◆ SOURCE EXCERPT:
=-=-=-=-=
Deterioration reading list
by Yoyo • 02-21-2026 #literature

Measurements of Decay by K.K. Edin. Describes speedrun from pure philosophical abstraction to applied quantitative trading. From one person to global company, from unemployed to constantly hustling, from true neutral to neutral evil. Invariant: human misery.
The City Coat of Arms Describing a city-scale scope-creep lasting centuries long.
Journal of My Other Self Poetically written. Having chronic illness in Germany a writer is life goals!!! I had already written about this in previous note.
Recoltes et Semailles Scripts written by Grothendieck after voluntarily leaving the field of mathematics. This is interesting to read in comparison with Shape of a Life, Shing Tung Yau's biography where he builds differential geometry infrastructure for 20th century mathematics. Both people lead by intuition, and then rigour. Interestingly, the Recoltes et Semailles translations differ wildly, possibly presenting as feral academic journal...
Flowers for Algernon Peak application of stage psychology. I have already ranted about it on substack, "a direct manifestation of psychometrics and 1950 dominant stage psychology theories" with a hasty ending.
Lu, Reshaping by Madeleine Thien Have ranted about this on Twitter ~Sept 2025. Is one a reliable execution-first Asian, or seen as a compliant, passive person devoid of risk-taking? I think I share neural structures with the author.
Signs and Symbols Vladimir Nabokov Everything is a cipher, and he is the theme...The silhouette of his blood corpuscles, magnified flit over the vast plains...A colleague said he tried to fly. What he really wanted to do, is to tear a hole in his world and escape. I really just like unreliable narrators. Every time when I befriend a new individual, they're at the edge of what I could cognize. People would fall out of the circle, just like non-fiction unreliable narrators.
=-=-=-=-=
◆ DATA LINES:
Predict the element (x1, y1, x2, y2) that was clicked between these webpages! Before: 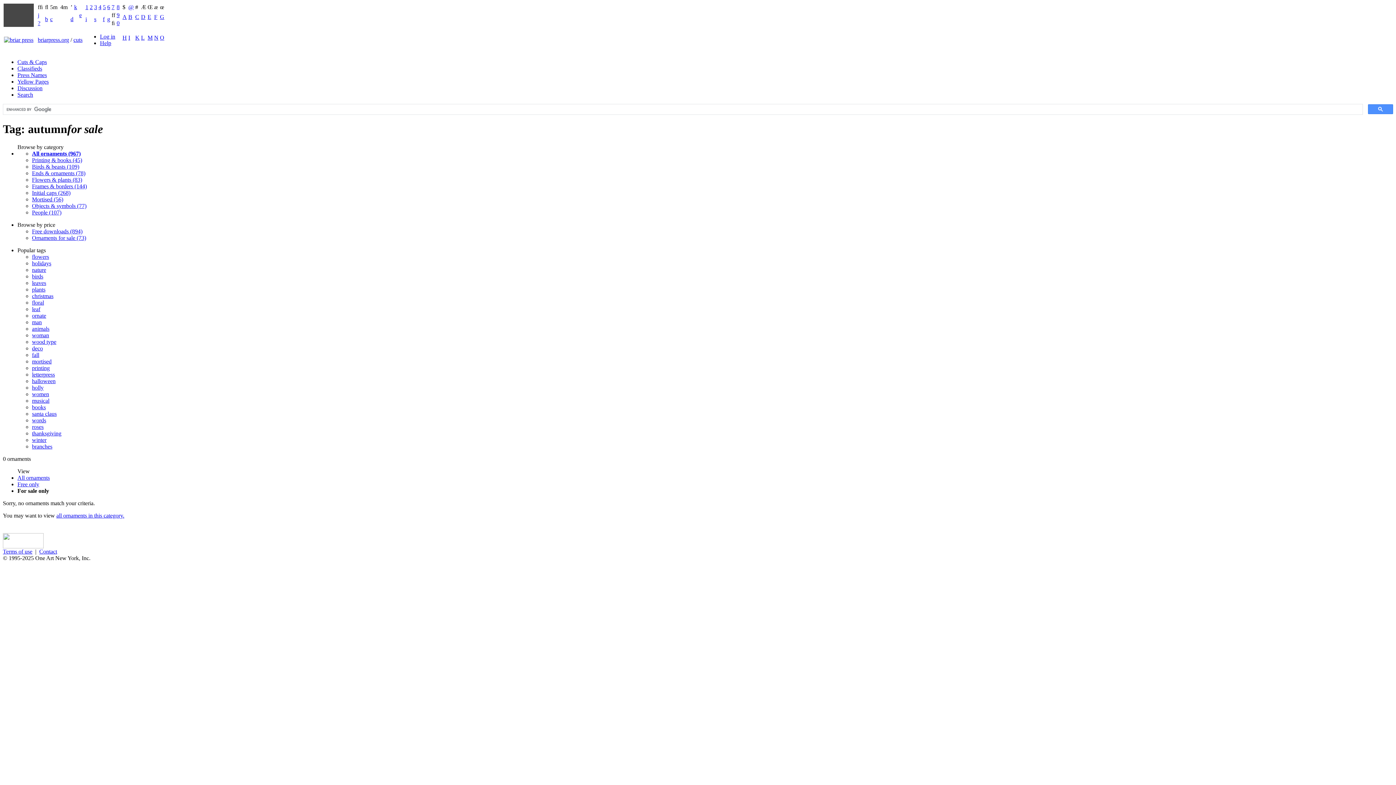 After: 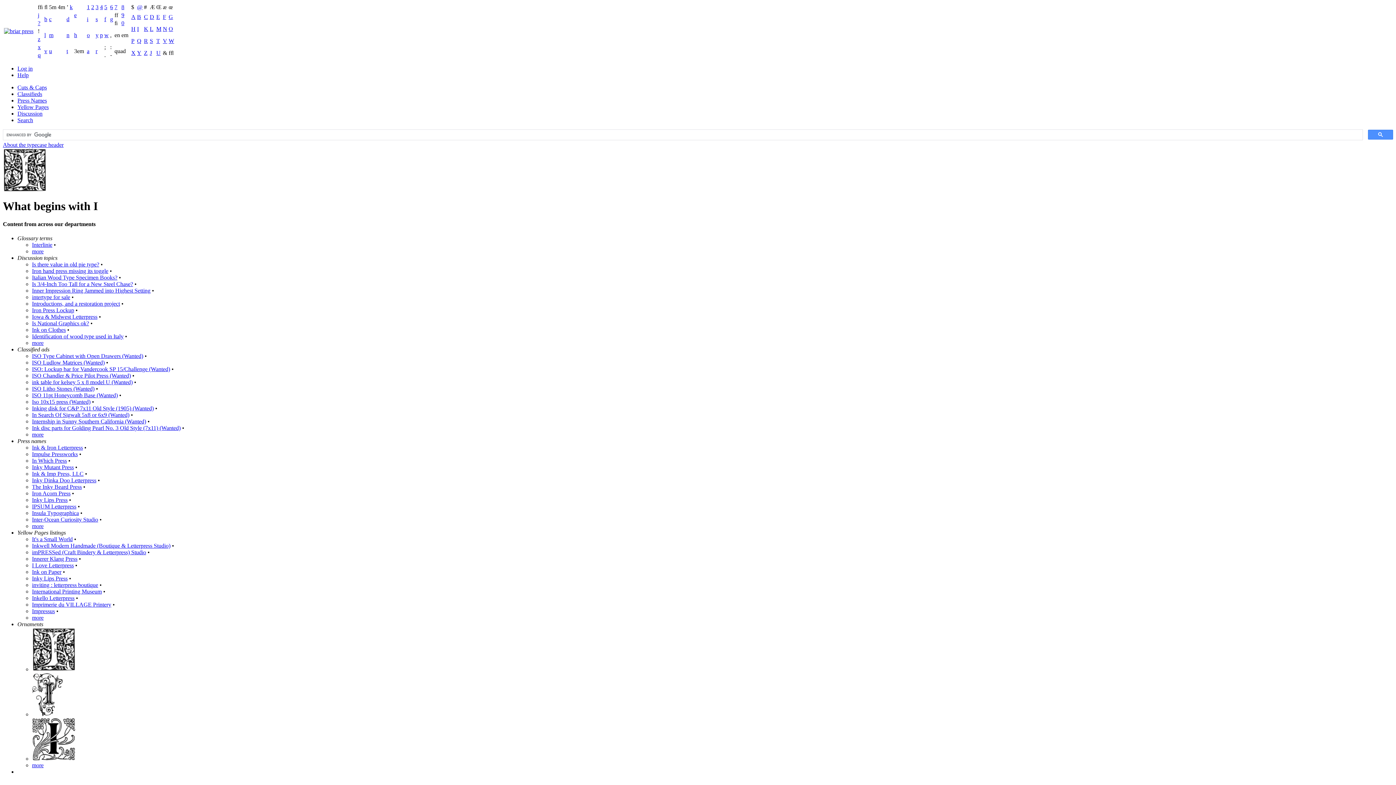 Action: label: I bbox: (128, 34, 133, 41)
=-=-=-=-=
◆ THE TASKS:
1: Name every person who appears by name in the entries of the deterioration reading list, leaving out the byline.
2: In the deterioration reading list, which book is Recoltes et Semailles set beside for comparison?
3: Pick up the deterioration reading list after its last sentence and keep writing.

◆ RESULTS FOR EACH TASK:
1: K.K. Edin, Grothendieck, Shing Tung Yau, Madeleine Thien, Vladimir Nabokov

2: Shape of a Life, Shing Tung Yau's biography.

3:
The Picture of Dorian Gray Craving beauty and youth transfers into relationships. See the turning point: "The beautiful passage— Thou knowest the mask of night is on my face, Else would a maiden blush bepaint my cheek For that which thou hast heard me speak to-night—
was declaimed with the painful precision of a schoolgirl who has been taught to recite by some second-rate professor of elocution." This quote is showing:
- Idealization-devaluation inflection point
- The commonest thing in the education system where elegant physics and mathematics become boring to many
Description of Scents in the general category of "Superstimuli" in Dorian Gray: And so he would now study perfumes and the secrets of their manufacture, distilling heavily scented oils and burning odorous gums from the East. He saw that there was no mood of the mind that had not its counterpart in the sensuous life, and set himself to discover their true relations, wondering what there was in frankincense that made one mystical, and in ambergris that stirred one’s passions, and in violets that woke the memory of dead romances, and in musk that troubled the brain, and in champak that stained the imagination; and seeking often to elaborate a real psychology of perfumes, and to estimate the several influences of sweet-smelling roots and scented, pollen-laden flowers; of aromatic balms and of dark and fragrant woods; of spikenard, that sickens; of hovenia, that makes men mad; and of aloes, that are said to be able to expel melancholy from the soul.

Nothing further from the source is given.